When the receptionist said this, I thought little of it. However, hearing a nurse say it brought me the kind of warm re-assurance that only trained and caring medical professionals can provide. She quickly shuffled out of the room, absent-mindedly assuring me that the doctor would be there shortly.

I sat down, pulled my laptop computer out of my backpack, and began working on a spreadsheet that had faunal collection data for one of my projects. About half an hour later, the doctor arrived. He was a short man, with graying hair and long beard, wearing a yarmulke and tzitzi’s peaking out from under his white coat. The traditional clothing paired with the fellow’s remarkable features gave him a rather striking appearance, and he looked like he should be the subject of a painting of a great and learned scholar and not a mere physician at an urgent care center. Though I know it is irrational, even uncharacteristic for me given my attitude towards traditional authority figures, the fact that the doctor looked like an aged and wise rabbi actually made me more at ease. Go figure.

“So,” he said, alternating between looking at the chart in his hand and looking at me, “you were bit by an insect, you don’t know what kind. Let me see your hand.”

I lifted my hand, do you want to guess what he said? Well, I’ll tell you anyway.

“Oh my god…”

As you might imagine, my sense of re-assurance at hearing this was beyond measure.
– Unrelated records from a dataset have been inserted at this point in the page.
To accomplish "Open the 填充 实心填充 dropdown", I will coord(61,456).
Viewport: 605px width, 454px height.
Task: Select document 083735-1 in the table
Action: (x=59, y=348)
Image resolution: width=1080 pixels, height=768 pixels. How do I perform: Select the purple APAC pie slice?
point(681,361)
“So, is this normal for an insect bite? I mean, I wouldn’t think so, but I’ve never been bit by anything in the forest here before.” I asked, trying to keep my voice level and calm.
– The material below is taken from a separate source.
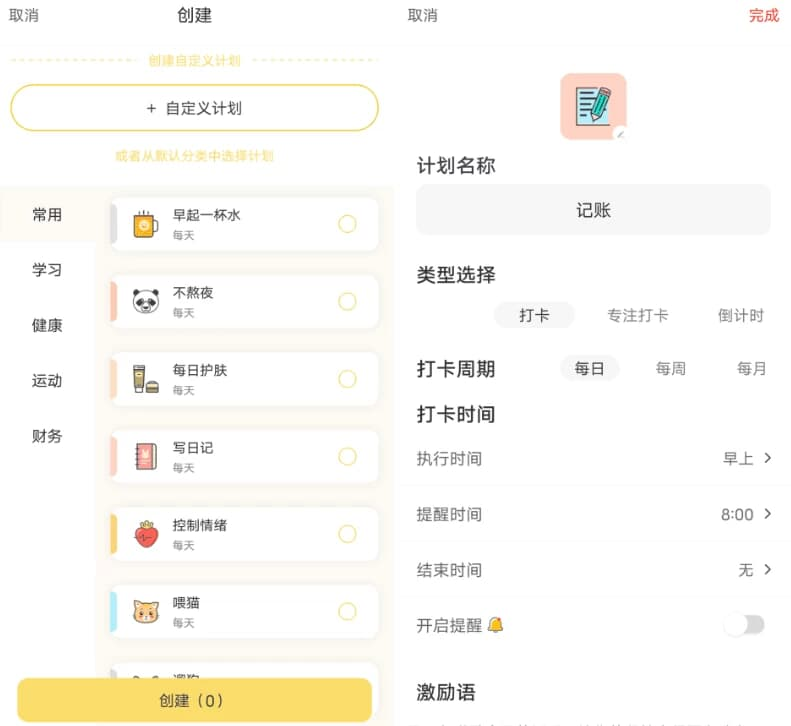
Task: Tap the red 完成 button
Action: pyautogui.click(x=763, y=15)
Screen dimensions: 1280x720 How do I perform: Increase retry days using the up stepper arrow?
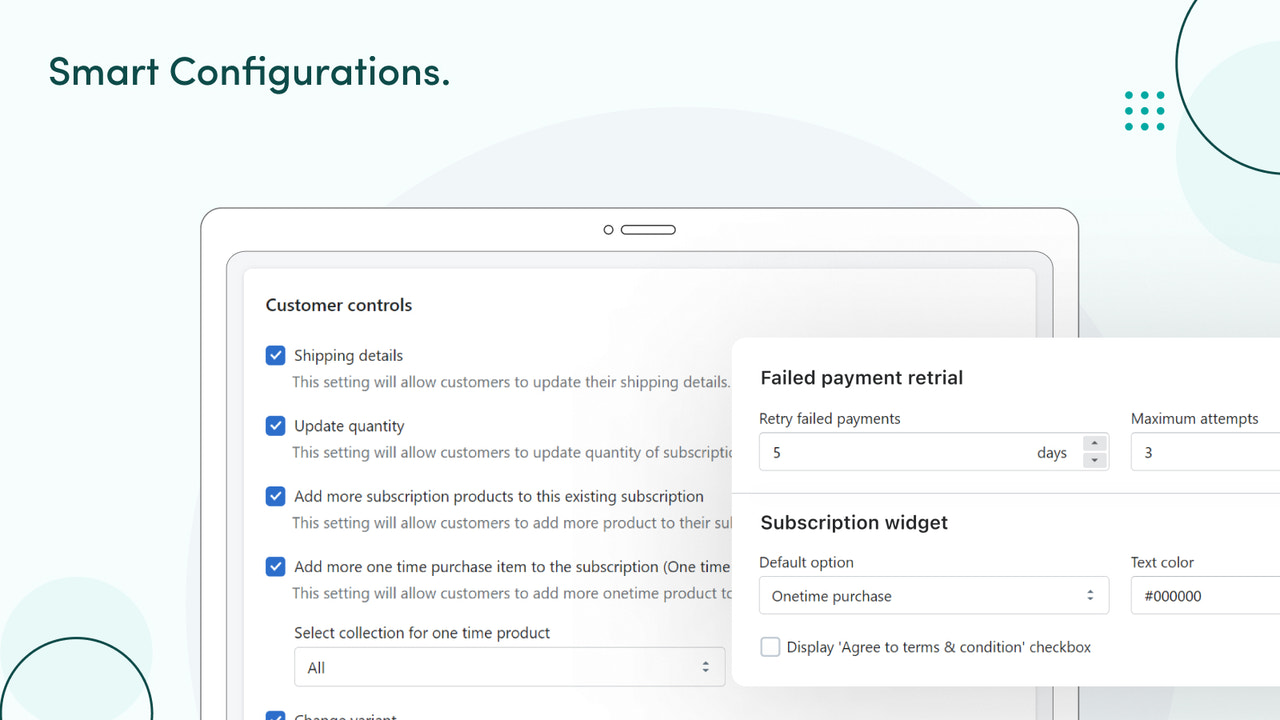1095,445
“Ahhh…no. This is…very unusual. Are you sure it wasn’t a highly venomous spider that bit you?”

“Pretty sure – it was a flying insect. A bright yellow one.”

“Maybe the venomous spider was being carried by the flying insect?” He looked like a man trying to grasp something that was impossible.

“Wouldn’t that screw with the flying insect’s aerodynamic profile?”

“I suppose you’re right. Okay…I’ll be back…”

The doctor shuffled out of the room, and was gone for a good twenty minutes. I returned to my spreadsheet. When he returned, he had a notebook and a number of different instruments, none of which ended up being used, oddly enough. He then proceeded to have me get up on the examination table, and he checked my breathing, my heart rate, shined the light in my eyes and ears, and finally sat down on the stool in the room. He sat thinking for a moment, and then finally spoke.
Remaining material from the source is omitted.